*Records for the task*
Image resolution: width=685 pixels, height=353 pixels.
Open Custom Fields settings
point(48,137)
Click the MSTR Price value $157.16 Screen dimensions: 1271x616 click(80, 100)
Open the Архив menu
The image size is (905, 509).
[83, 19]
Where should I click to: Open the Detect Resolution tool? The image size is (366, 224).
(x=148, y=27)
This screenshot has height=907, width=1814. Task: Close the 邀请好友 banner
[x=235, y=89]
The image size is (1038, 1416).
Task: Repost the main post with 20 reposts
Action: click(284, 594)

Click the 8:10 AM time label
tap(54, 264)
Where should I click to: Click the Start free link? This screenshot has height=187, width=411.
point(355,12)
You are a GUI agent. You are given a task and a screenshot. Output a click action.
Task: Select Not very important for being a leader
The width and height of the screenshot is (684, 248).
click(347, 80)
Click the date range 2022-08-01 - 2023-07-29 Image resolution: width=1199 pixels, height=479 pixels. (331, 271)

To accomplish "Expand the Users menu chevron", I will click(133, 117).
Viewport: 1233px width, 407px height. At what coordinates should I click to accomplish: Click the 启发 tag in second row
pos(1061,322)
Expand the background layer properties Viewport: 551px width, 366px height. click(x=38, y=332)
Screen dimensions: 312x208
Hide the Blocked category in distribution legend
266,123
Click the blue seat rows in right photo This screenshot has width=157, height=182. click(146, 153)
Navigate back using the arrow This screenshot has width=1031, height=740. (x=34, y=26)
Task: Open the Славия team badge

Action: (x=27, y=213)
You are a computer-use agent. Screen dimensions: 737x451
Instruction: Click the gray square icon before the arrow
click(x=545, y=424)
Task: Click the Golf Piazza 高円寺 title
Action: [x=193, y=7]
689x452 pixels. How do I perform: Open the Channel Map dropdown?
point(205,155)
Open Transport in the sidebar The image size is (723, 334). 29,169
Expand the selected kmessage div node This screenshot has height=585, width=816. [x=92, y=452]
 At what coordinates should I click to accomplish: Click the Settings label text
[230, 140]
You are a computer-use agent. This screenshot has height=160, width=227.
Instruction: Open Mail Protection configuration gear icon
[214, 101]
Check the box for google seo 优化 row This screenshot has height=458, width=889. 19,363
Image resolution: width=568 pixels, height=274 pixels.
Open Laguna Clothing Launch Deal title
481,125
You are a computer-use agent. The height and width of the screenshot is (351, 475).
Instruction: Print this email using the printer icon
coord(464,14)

*Directions for this task*
Repeat every entry word for word.

*Solution to the exercise*
Image resolution: width=685 pixels, height=353 pixels.
Open Custom Fields settings
point(48,137)
Click the MSTR Price value $157.16 Screen dimensions: 1271x616 click(80, 100)
Open the Архив menu
The image size is (905, 509).
[83, 19]
Where should I click to: Open the Detect Resolution tool? The image size is (366, 224).
(x=148, y=27)
This screenshot has height=907, width=1814. Task: Close the 邀请好友 banner
[x=235, y=89]
The image size is (1038, 1416).
Task: Repost the main post with 20 reposts
Action: click(284, 594)

Click the 8:10 AM time label
tap(54, 264)
Where should I click to: Click the Start free link? This screenshot has height=187, width=411.
point(355,12)
You are a GUI agent. You are given a task and a screenshot. Output a click action.
Task: Select Not very important for being a leader
The width and height of the screenshot is (684, 248).
click(347, 80)
Click the date range 2022-08-01 - 2023-07-29 Image resolution: width=1199 pixels, height=479 pixels. (331, 271)

To accomplish "Expand the Users menu chevron", I will click(133, 117).
Viewport: 1233px width, 407px height. At what coordinates should I click to accomplish: Click the 启发 tag in second row
pos(1061,322)
Expand the background layer properties Viewport: 551px width, 366px height. click(x=38, y=332)
Screen dimensions: 312x208
Hide the Blocked category in distribution legend
266,123
Click the blue seat rows in right photo This screenshot has width=157, height=182. click(146, 153)
Navigate back using the arrow This screenshot has width=1031, height=740. (x=34, y=26)
Task: Open the Славия team badge

Action: (x=27, y=213)
You are a computer-use agent. Screen dimensions: 737x451
Instruction: Click the gray square icon before the arrow
click(x=545, y=424)
Task: Click the Golf Piazza 高円寺 title
Action: [x=193, y=7]
689x452 pixels. How do I perform: Open the Channel Map dropdown?
point(205,155)
Open Transport in the sidebar The image size is (723, 334). 29,169
Expand the selected kmessage div node This screenshot has height=585, width=816. [x=92, y=452]
 At what coordinates should I click to accomplish: Click the Settings label text
[230, 140]
You are a computer-use agent. This screenshot has height=160, width=227.
Instruction: Open Mail Protection configuration gear icon
[214, 101]
Check the box for google seo 优化 row This screenshot has height=458, width=889. 19,363
Image resolution: width=568 pixels, height=274 pixels.
Open Laguna Clothing Launch Deal title
481,125
You are a computer-use agent. The height and width of the screenshot is (351, 475).
Instruction: Print this email using the printer icon
coord(464,14)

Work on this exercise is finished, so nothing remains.